Archive for Hamiltonian

6th Workshop on Sequential Monte Carlo Methods

Posted in Mountains, pictures, Statistics, Travel, University life with tags , , , , , , , , , , , , , , , , , , , , , , , , , , on May 16, 2024 by xi'an

Very glad to be back to an SMC workshop as it has been nine years since my attending SMC 2015 in Malakoff! The more for the workshop taking place in Edinburgh and at the Bayes Centre. It is one of these places where I feel somewhat returning to familiar grounds with accumulated memories. Like my last visit there when I had a tea with Mike Titterington…

The overall pace of the workshop was quite nice, with long breaks for informal discussions (and time for ‘oggin’!) and interesting poster late afternoons, helped by the small number of them at each instance, incl. one on reversible jump HMC. Here are a few scribbled entries about some talks along the first two days.

After my opening talk (!), Joaquín Míguez talked about the impact of a sequential (Euler-Marayama) discretisation scheme for stochastic differential equations on Bayesian filtering with control of the approximation effect. Axel Finke (in a joint work with Adrien Corenflos, now an ERC Ocean postdoc in Warwick) built a sequence of particle filter algorithms targeting good performances (high expected jumping distance) against both large dimensions and high time horizon, exploiting gradient shift MALA-like, as well as prior impact, with the conclusion that their jack-of-all-trades solutions, Particle­-MALA and Particle­-mGRAD, enjoyed this resistance in nearly normal models. Interesting reminder of the auxiliary particle trick and good insights on using the smoothing target, even when accounting for the computing time, but too many versions for a single talk without checking against the preprint.

The SMC sampler-like algorithm involves propagating N “seed” particles z(i), with a mutation mechanism consisting of the generation of N integrator snippets 𝗓:=(z,ψ⁢(z),ψ²⁢(z),…) started at every seed particle z(i), resulting in N×(T+1) particles which are then whittled down to a set of N seed particles using a standard resampling scheme. Andrieu et al., 2024

Christophe Andrieu talked about Monte Carlo sampling with integrator snippets, starting with recycling solutions for the leapfrog integrator HMC and unfolding Hamiltonians for moving more easily. With snippets representing discretised paths along the level sets being used as particles, picking zero, one, or more particles along each path, since importance weights are connection with multinomial HMC

This relatively small algorithmic modification of the conditional particle filter, which we call the conditional backward sampling particle filter has a dramatically improved performance over the conditional particle filter. Karjalainen et al., 2024

Anthony Lee looked at mixing times for backward sampling SMC (CBPF/ancestor sampling) cf Lee et al. (2020), where the backward step consists in computing the weight of a randomly drawn backward or ancestral history. Improving on earlier results to reach mixing time O(log T) and complexity O(T log T) (with T the time horizon). Thanks to maximal coupling and boundedness assumptions on the prior and likelihood functions.

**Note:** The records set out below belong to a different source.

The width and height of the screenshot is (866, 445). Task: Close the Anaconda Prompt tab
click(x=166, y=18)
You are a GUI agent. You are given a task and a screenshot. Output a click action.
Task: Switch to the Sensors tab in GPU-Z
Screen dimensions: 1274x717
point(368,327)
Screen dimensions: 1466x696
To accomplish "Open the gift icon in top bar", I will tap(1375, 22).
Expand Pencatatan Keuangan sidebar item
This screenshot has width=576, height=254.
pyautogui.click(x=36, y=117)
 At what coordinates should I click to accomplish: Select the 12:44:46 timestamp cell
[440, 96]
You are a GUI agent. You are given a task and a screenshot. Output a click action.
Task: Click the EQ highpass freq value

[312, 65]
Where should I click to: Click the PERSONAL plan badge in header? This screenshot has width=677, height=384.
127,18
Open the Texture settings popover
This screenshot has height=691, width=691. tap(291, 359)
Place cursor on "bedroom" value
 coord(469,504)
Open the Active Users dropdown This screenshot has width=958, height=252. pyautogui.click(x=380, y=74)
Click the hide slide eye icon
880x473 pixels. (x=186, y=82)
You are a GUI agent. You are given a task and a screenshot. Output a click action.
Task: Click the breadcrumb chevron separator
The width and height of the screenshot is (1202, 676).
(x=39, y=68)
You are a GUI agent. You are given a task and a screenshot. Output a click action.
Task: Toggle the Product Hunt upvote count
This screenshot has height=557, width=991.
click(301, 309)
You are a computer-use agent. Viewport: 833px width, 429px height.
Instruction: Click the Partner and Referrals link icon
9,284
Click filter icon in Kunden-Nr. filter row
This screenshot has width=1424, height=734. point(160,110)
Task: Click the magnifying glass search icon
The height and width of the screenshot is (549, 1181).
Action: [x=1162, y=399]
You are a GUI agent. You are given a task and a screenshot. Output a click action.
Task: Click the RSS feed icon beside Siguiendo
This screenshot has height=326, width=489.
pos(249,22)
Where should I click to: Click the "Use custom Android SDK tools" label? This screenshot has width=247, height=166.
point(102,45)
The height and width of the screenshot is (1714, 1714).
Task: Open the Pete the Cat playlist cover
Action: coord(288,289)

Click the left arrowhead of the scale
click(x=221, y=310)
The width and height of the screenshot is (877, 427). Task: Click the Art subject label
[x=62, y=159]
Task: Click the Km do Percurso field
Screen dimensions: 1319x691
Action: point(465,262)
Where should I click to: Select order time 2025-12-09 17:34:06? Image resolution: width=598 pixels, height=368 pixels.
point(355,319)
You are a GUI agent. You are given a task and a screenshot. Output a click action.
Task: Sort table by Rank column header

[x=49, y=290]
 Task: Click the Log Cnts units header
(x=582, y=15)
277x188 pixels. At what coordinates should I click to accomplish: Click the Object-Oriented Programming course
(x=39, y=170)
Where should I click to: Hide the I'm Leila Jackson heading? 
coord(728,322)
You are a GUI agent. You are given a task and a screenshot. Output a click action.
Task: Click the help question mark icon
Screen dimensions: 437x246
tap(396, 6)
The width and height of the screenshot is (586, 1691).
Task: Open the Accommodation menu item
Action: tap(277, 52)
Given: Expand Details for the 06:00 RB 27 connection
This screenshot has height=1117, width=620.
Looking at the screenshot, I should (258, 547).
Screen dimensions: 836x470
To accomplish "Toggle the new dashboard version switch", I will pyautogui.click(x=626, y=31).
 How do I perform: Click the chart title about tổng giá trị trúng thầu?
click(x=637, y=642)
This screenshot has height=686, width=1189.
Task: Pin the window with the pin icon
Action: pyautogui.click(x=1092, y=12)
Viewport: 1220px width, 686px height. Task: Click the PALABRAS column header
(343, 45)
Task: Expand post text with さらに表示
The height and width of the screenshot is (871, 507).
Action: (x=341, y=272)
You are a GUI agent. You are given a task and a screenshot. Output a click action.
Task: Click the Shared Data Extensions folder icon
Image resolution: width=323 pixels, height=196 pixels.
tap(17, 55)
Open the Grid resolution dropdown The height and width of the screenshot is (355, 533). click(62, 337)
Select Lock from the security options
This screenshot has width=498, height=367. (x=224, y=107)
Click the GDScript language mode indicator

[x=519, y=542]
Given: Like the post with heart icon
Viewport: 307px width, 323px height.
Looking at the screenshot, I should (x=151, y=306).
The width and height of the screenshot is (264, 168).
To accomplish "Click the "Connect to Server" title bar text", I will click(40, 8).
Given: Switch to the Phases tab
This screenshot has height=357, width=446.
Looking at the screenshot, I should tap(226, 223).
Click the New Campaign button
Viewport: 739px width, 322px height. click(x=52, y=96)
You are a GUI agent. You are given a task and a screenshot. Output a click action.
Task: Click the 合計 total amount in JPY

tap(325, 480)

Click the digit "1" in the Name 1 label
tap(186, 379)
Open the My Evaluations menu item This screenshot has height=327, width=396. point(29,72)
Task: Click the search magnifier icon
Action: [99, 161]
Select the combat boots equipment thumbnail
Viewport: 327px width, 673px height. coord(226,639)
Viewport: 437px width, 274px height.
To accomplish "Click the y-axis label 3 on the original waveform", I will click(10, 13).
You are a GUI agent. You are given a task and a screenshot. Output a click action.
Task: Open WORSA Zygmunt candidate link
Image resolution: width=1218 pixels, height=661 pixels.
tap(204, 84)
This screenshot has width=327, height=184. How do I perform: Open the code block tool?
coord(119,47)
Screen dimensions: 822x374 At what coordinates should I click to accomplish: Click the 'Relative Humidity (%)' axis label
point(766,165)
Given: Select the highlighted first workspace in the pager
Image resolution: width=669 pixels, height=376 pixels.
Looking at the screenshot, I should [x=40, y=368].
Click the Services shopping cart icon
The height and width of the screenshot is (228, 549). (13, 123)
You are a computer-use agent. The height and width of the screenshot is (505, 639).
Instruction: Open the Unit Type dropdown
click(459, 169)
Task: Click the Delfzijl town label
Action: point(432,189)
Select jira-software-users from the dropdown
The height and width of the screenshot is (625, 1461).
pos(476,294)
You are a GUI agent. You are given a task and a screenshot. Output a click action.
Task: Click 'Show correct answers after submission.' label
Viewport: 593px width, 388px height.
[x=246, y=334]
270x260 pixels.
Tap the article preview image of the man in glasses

Neil Chada presented a work on Bayesian multilevel Monte Carlo on deep networks. À la Giles, with a telescoping identity. Always puzzling to envision a prior on all parameters of a neural network. Achieving a computational cost inverse to the order of the MSE, at best. With a useful reminder that pushing the size of the NN to infinity results in a (poor) Gaussian process prior (Sell et al., 2023).

On my first evening, I stopped with a friend in my favourite Blonde [restaurant], as in almost every other visit to Edinburgh, enjoyable as always, but I also found the huge offer of Asian minimarkets in the area too tempting to resist, between Indian, Korean, and Chinese products. (Although with a disappointing hojicha!). As I could not reach any new Munro by train or bus within a reasonable time range I resorted to the nearer Pentland Hills, with a stop by Rosslyn Chapel (mostly of Da Vinci Code fame!, if classic enough). And some delays in finding a bus getting there (misled by google map!) and a trail (misled by my poor map reading skills) up the actual hills. The mist did not help either.

robustified Hamiltonian

Posted in Books, Statistics, University life with tags , , , , , , , , , on April 1, 2022 by xi'an

In Gregynog, last week, Lionel Riou-Durant (Warwick) presented his recent work with Jure Vogrinc on Metropolis Adjusted Langevin Trajectories, which I had also heard in the Séminaire Parisien de Statistique two weeks ago. Starting with a nice exposition of Hamiltonian Monte Carlo, highlighting its drawbacks. This includes the potentially damaging impact of poorly tuning the integration time. Their proposal is to act upon the velocity in the Hamiltonian through Langevin (positive) damping, which also preserves the stationarity.  (And connects with randomised HMC.) One theoretical in the paper is that the Langevin diffusion achieves the fastest mixing rate among randomised HMCs. From a practical perspective, there exists a version of the leapfrog integrator that adapts to this setting and can be implemented as a Metropolis adjustment. (Hence the MALT connection.) An interesting feature is that the process as such is ergodic, which avoids renewal steps (and U-turns). (There are still calibration parameters to adjust, obviously.)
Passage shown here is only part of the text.